* _What you have to do_:
Return every line of the items below that contains the string "height", matching case exactly.

* _Data provided_:

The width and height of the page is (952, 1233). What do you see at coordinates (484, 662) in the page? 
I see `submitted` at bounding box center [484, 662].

* * *

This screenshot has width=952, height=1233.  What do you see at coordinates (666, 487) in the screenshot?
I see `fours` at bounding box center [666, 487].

...

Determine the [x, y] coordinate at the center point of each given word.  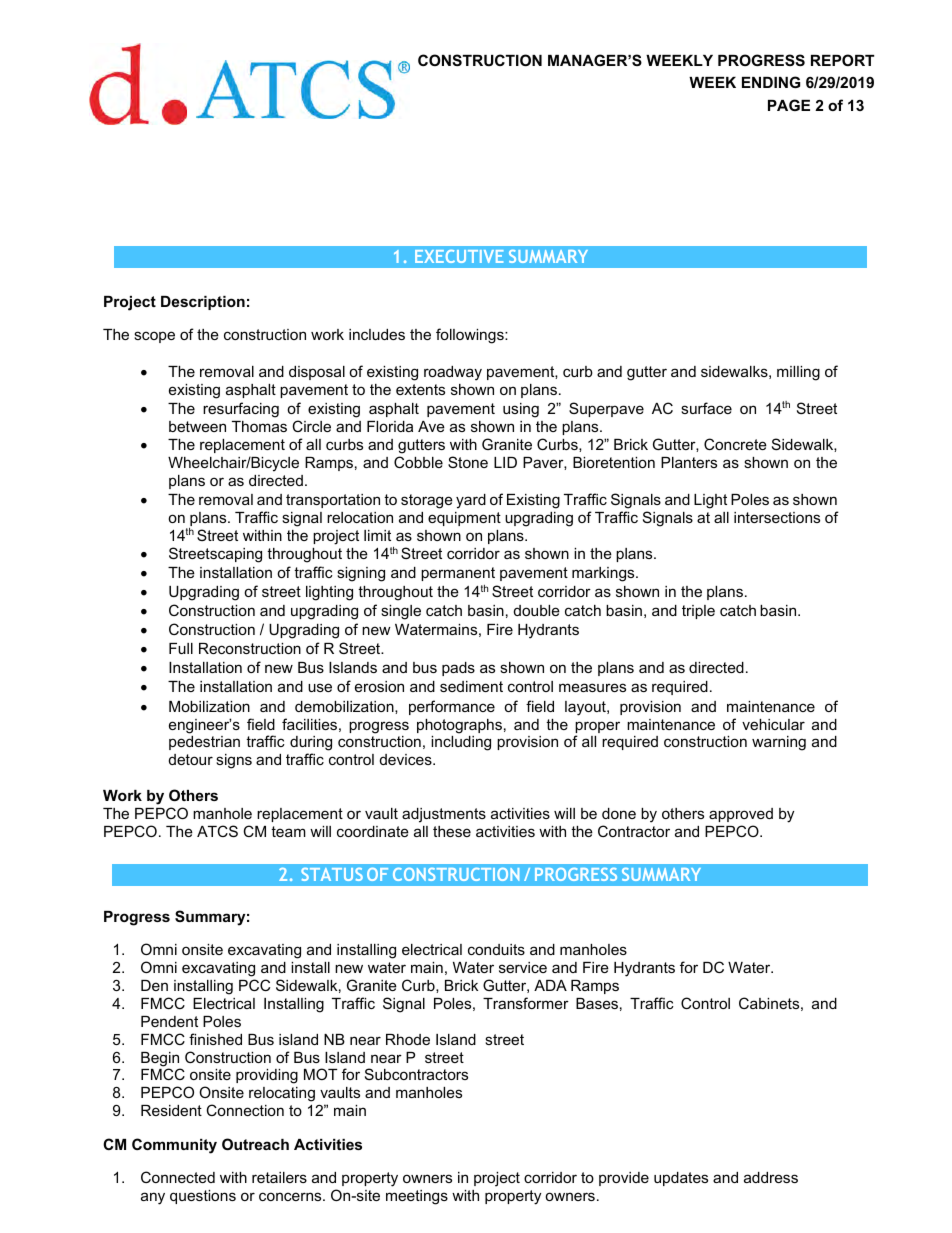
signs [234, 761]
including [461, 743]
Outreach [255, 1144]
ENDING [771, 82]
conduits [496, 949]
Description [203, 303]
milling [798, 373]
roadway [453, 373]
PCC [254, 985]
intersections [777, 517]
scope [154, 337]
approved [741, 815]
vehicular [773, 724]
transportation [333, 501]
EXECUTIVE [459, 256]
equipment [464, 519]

* _Solution for this problem_:
The width and height of the page is (952, 1233). What do you see at coordinates (484, 662) in the page? 
This screenshot has width=952, height=1233.  What do you see at coordinates (666, 487) in the screenshot?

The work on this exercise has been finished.